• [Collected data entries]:
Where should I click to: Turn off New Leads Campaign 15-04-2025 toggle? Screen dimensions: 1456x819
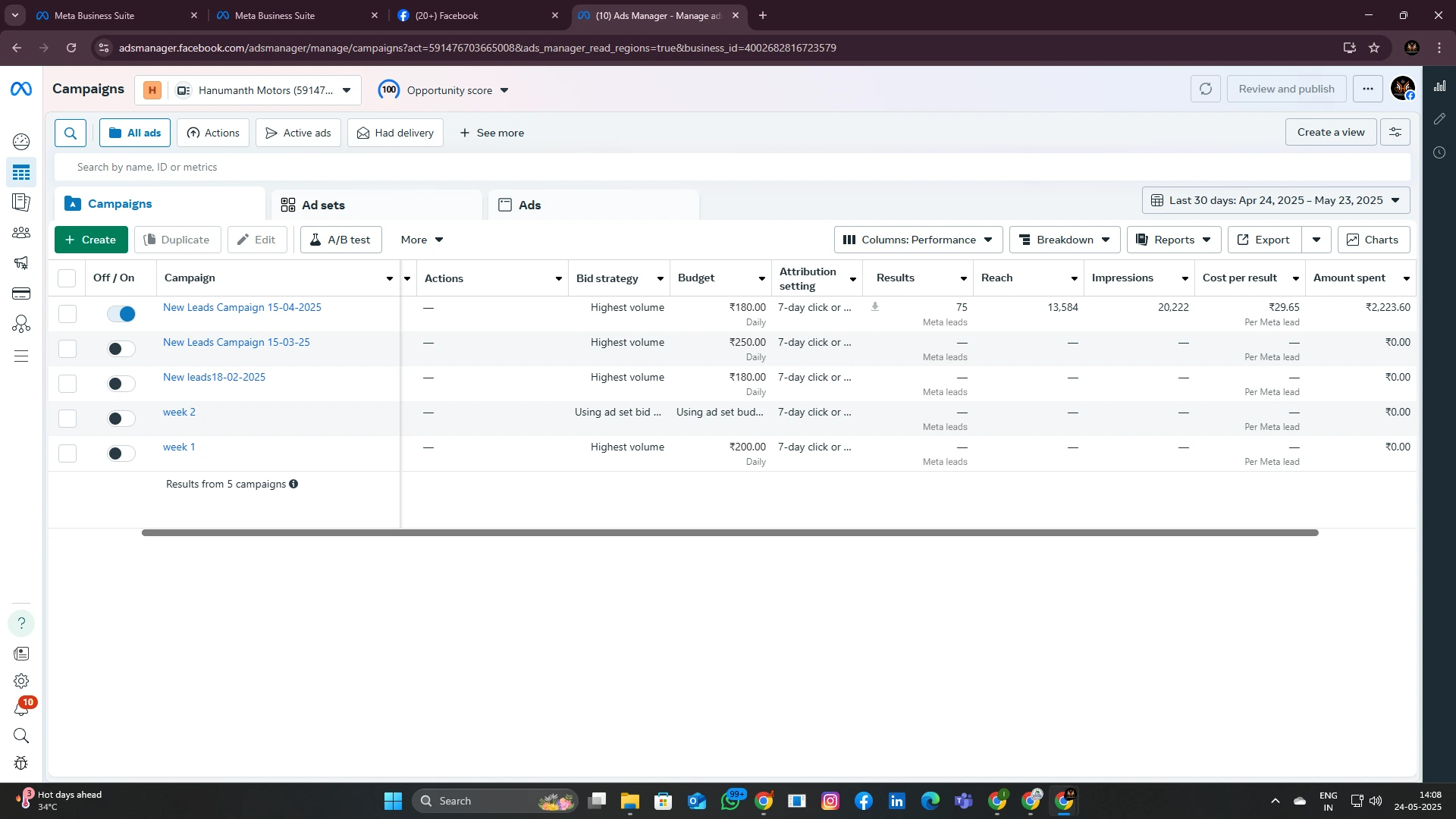121,314
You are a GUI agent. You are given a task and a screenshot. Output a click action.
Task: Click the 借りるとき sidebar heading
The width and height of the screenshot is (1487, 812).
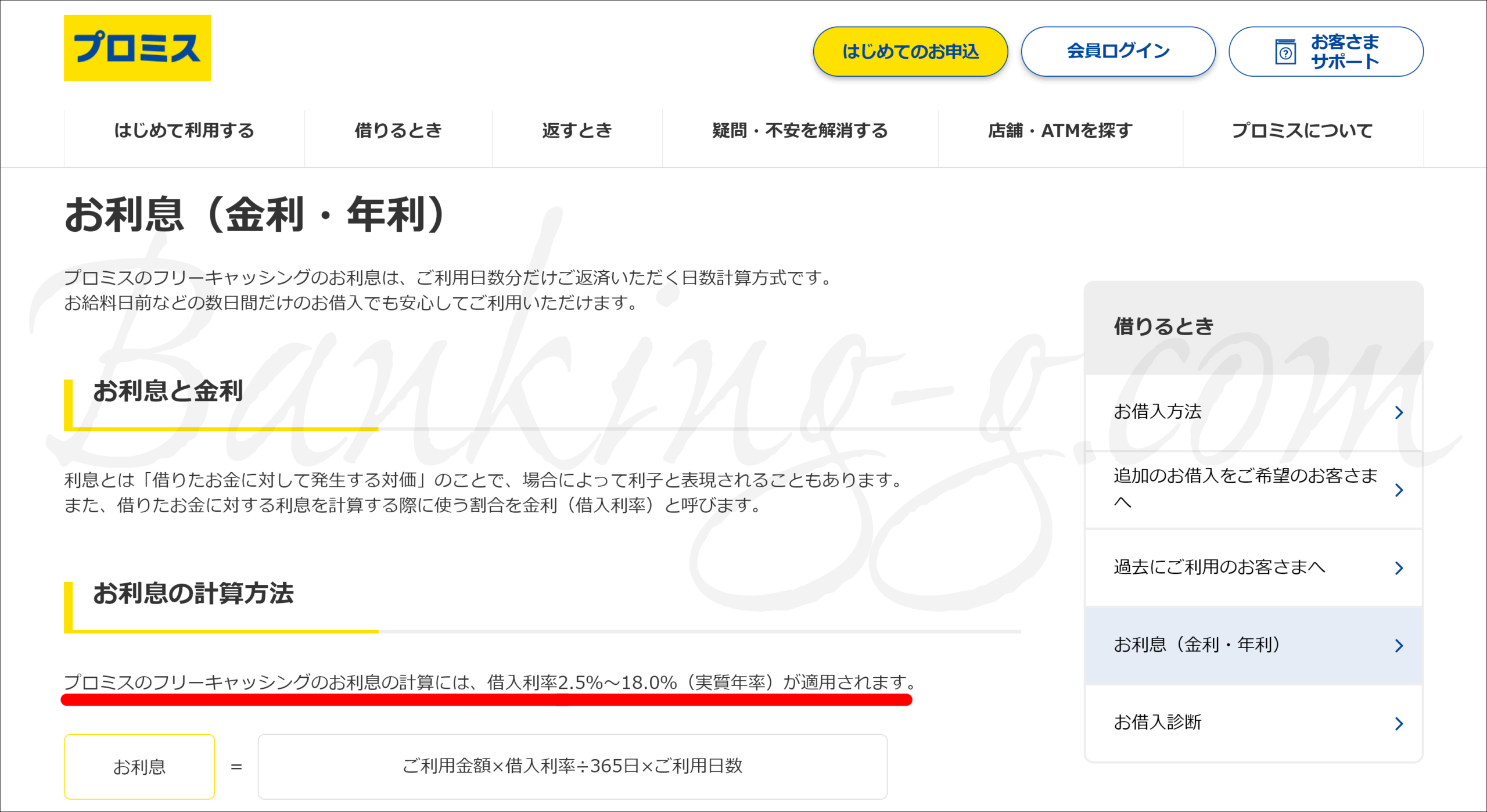pyautogui.click(x=1163, y=326)
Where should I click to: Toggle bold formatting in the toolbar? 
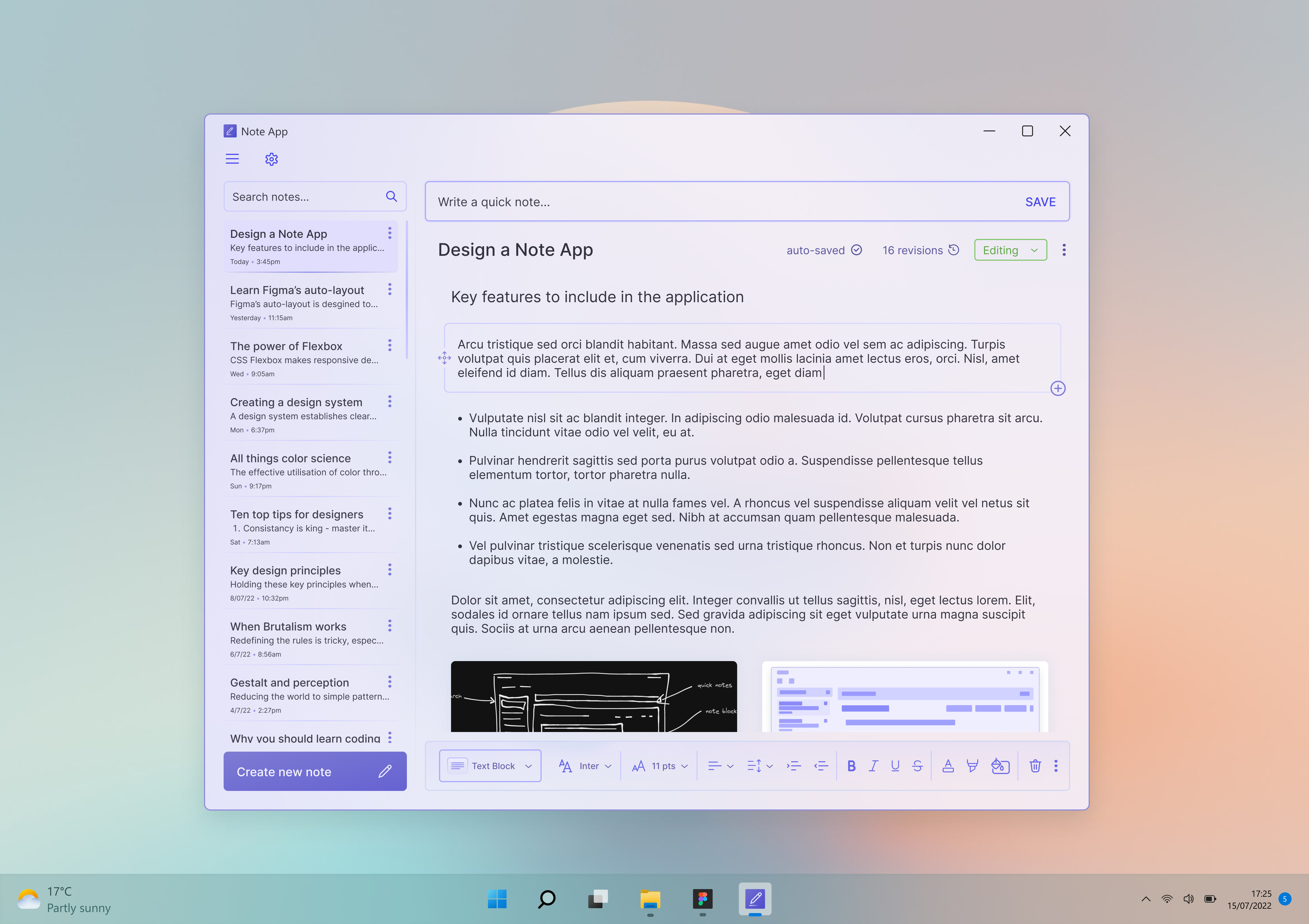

• [Exercise aim]: Beginning with the line that holds "The width and" and continuing to the end of the entries above, set down each line exactly, both ends included; include no pictures.

• [Answer for this exercise]:
The width and height of the screenshot is (1487, 812).
pyautogui.click(x=1163, y=326)
Where should I click to: Toggle bold formatting in the toolbar? 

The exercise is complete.